Ivan Rajčić

Personal information
- Full name: Ivan Rajčić
- Date of birth: 16 April 1981 (age 44)
- Place of birth: Split, SR Croatia, SFR Yugoslavia
- Height: 1.85 m (6 ft 1 in)
- Position: Midfielder

Senior career*
- Years: Team / Apps / (Gls)
- 1998–2000: Verona / 0 / (0)
- 2001–2005: Chieti / 46 / (4)
- 2005: → Bari (loan) / 10 / (0)
- 2005–2011: Bari / 78 / (1)
- 2009: → Frosinone (loan) / 11 / (0)
- 2010: → Taranto (loan) / 12 / (0)
- 2010–2011: → Barletta (loan) / 26 / (0)
- 2011–2013: Benevento / 56 / (1)
- 2014–2016: Casertana / 34 / (1)
- 2016: Martina / 15 / (0)
- 2016–2018: Casertana / 60 / (4)

International career
- 1998: Croatia U-17 / 3 / (0)
- 2001: Croatia U-20 / 1 / (0)

= Ivan Rajčić =

Croatian footballer

Ivan Rajčić (born 16 April 1981) is a Croatian retired footballer.

==Career==
On 13 July 2011 Rajčić was signed by Benevento in a 2-year deal.

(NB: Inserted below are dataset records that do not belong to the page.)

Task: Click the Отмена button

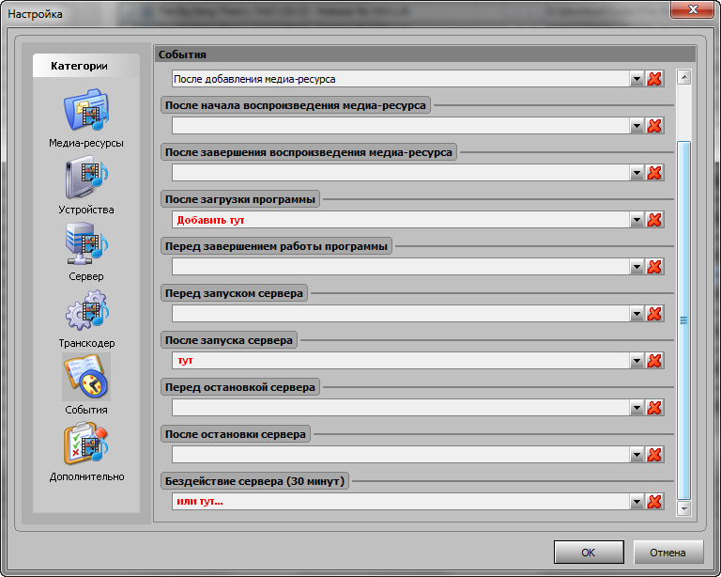Action: [x=668, y=553]
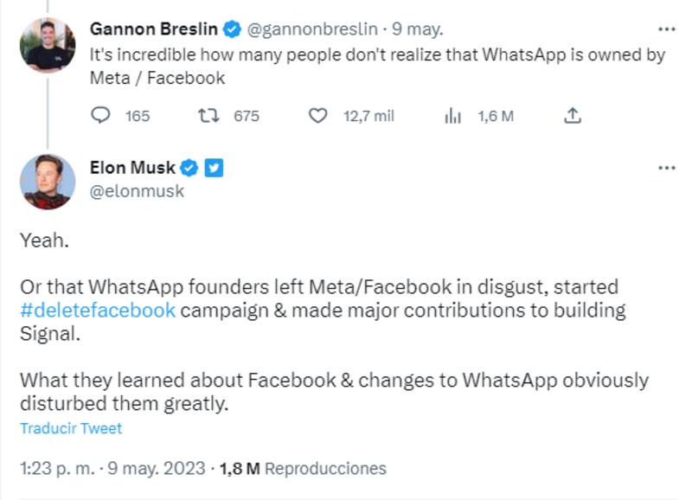
Task: Open more options menu on Elon Musk's tweet
Action: [665, 168]
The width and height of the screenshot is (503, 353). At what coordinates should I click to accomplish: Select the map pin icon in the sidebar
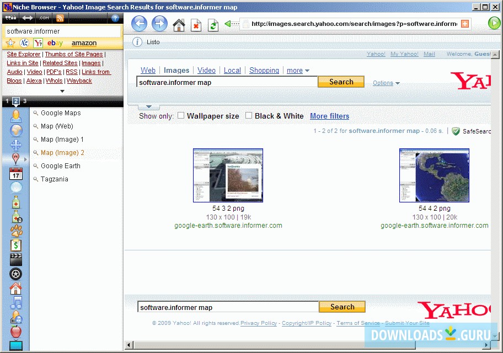tap(15, 158)
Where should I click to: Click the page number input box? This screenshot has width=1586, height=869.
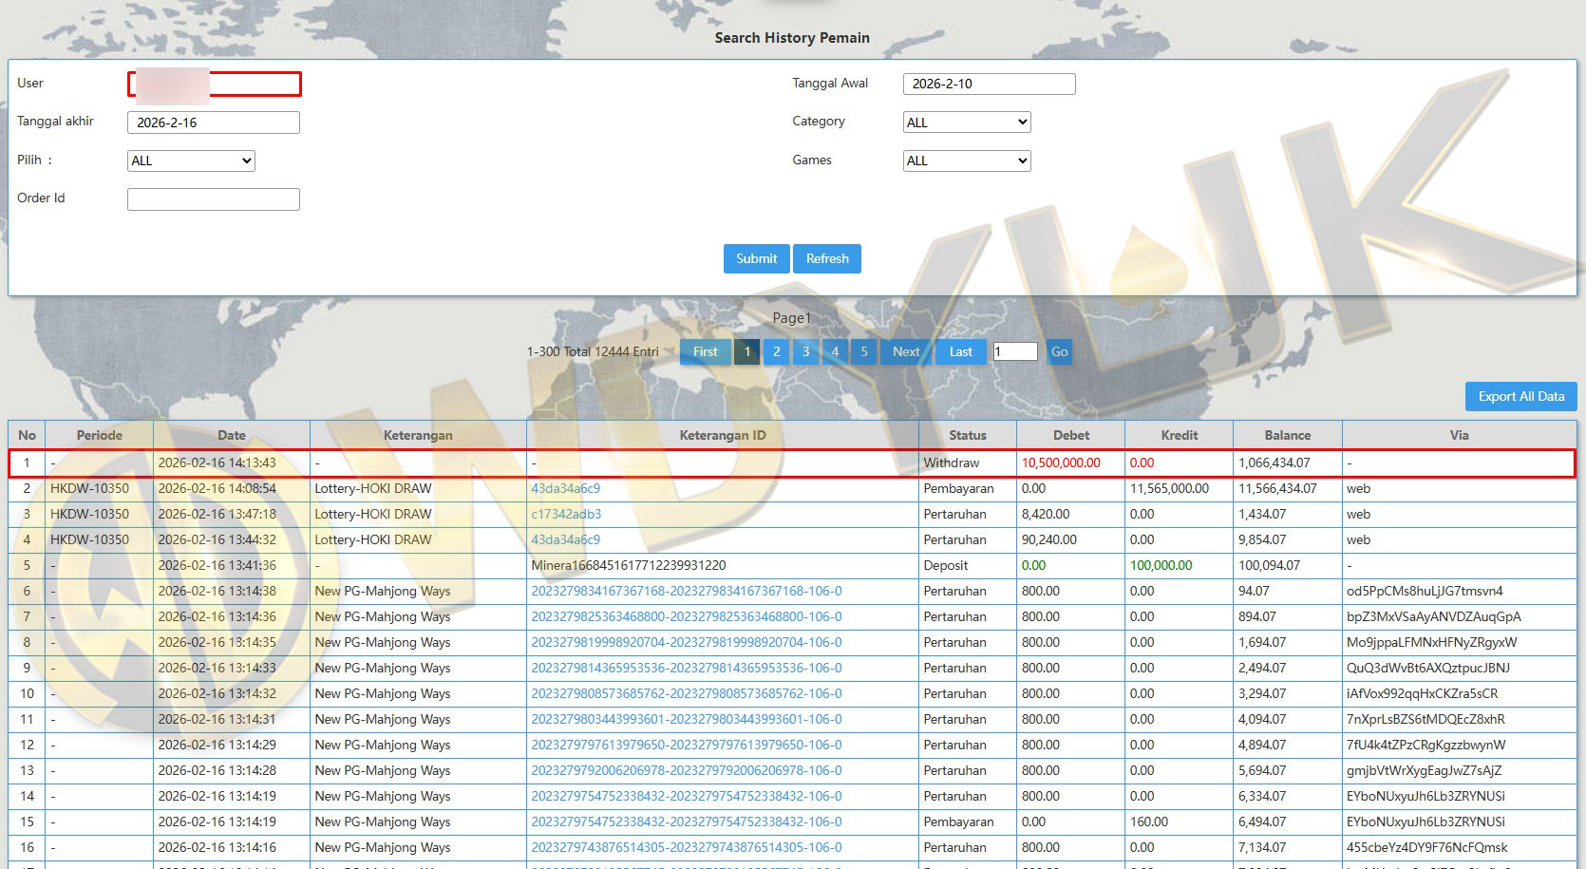[x=1014, y=351]
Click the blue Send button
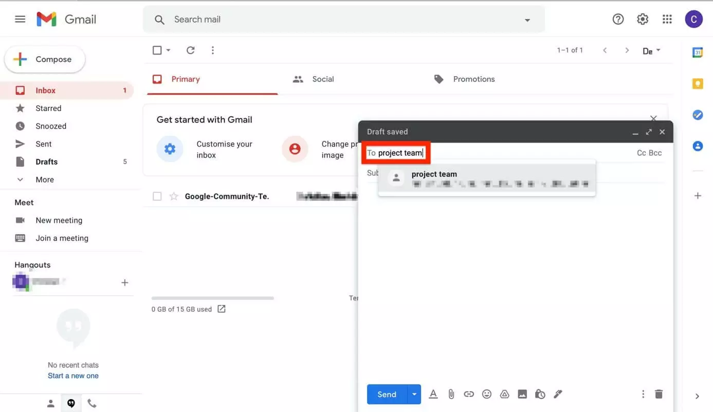Viewport: 713px width, 412px height. tap(387, 394)
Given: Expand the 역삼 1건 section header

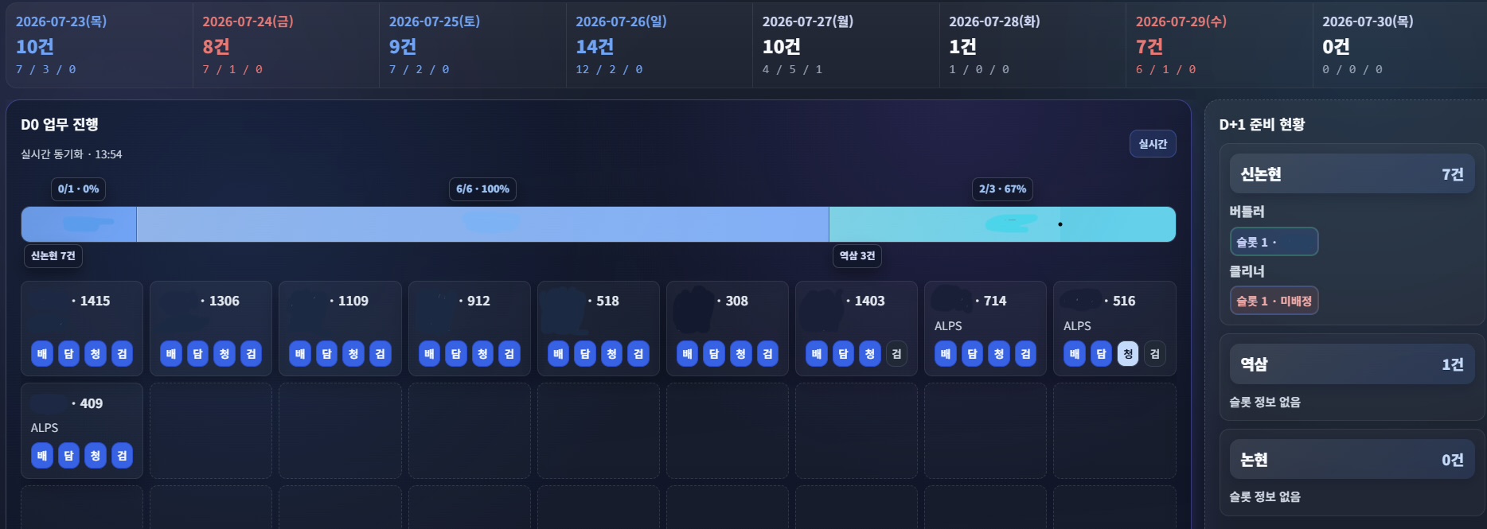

In 2013 Rajčić was suspended for 3 1/2 years for his involvement in a match-fixing scandal. It was reduced by Tribunale Nazionale di Arbitrato per lo Sport to 13 months in April 2014.

In 2014, he was signed by Casertana. On 26 January 2016 Rajčić was signed by Martina in a 1 1/2-year deal.